[Start of INPUT ROWS]

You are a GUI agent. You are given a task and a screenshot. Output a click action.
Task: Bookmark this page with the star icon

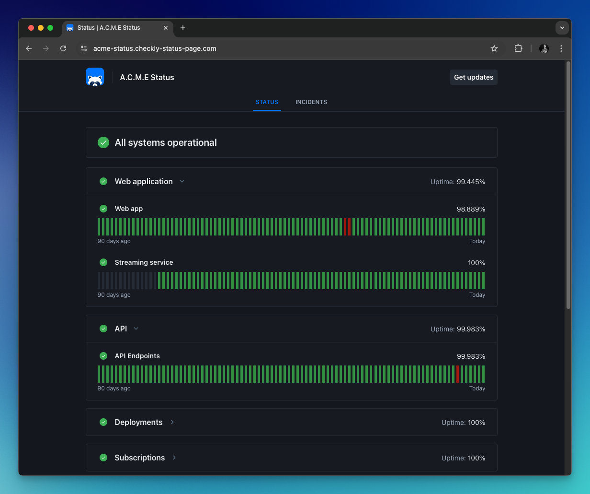[x=494, y=48]
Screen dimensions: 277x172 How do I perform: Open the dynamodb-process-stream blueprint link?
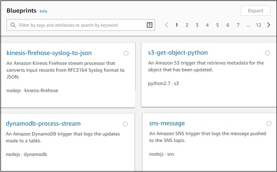43,123
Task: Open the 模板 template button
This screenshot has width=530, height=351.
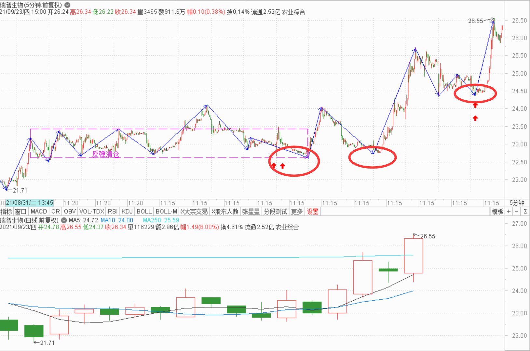Action: tap(497, 212)
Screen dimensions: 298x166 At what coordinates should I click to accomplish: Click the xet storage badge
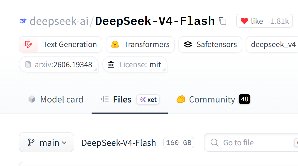coord(148,100)
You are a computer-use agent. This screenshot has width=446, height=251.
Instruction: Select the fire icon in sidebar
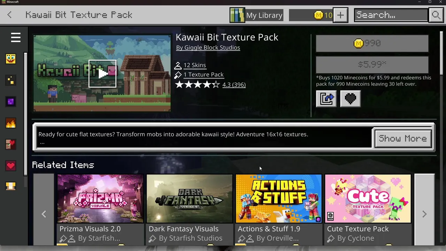(x=11, y=123)
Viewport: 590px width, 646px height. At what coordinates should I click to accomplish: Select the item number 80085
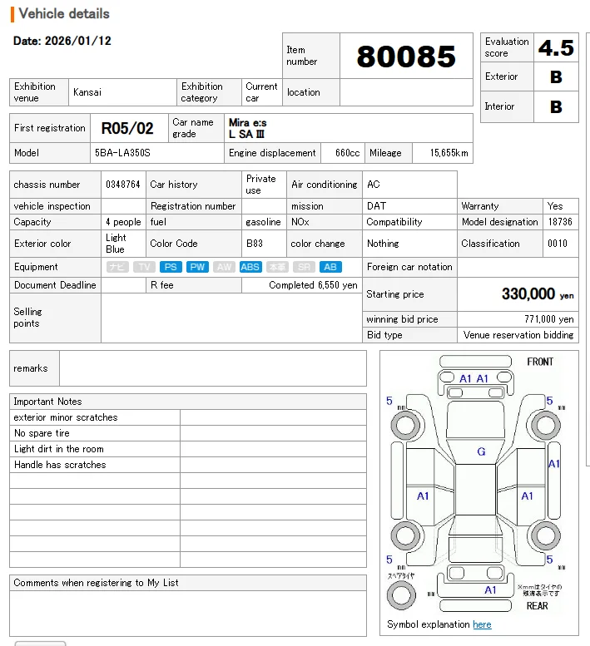(406, 57)
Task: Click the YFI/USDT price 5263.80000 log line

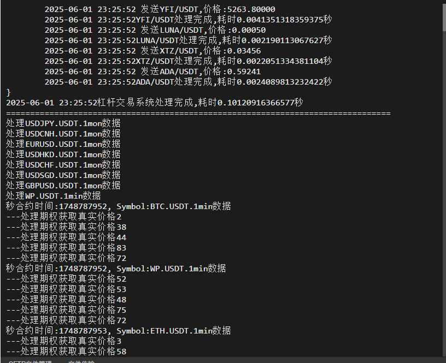Action: click(160, 9)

[End of INPUT ROWS]

## WRITTEN EXERCISE
Rewrite all of the rows above, replacing "screenshot" with "screen capture" and leaving the rest of each row unchanged. Leave out the pictures.

## TASK OUTPUT
You are a GUI agent. You are given a task and a screen capture. Output a click action.
Task: Bookmark this page with the star icon

[x=494, y=48]
Screen dimensions: 277x172 How do I perform: Open the dynamodb-process-stream blueprint link?
43,123
Task: Open the 模板 template button
This screen capture has width=530, height=351.
Action: tap(497, 212)
Screen dimensions: 298x166 At what coordinates should I click to accomplish: Click the xet storage badge
coord(148,100)
You are a computer-use agent. This screen capture has width=446, height=251.
Instruction: Select the fire icon in sidebar
(x=11, y=123)
Viewport: 590px width, 646px height. At what coordinates should I click to accomplish: Select the item number 80085
(406, 57)
Task: Click the YFI/USDT price 5263.80000 log line

Action: click(160, 9)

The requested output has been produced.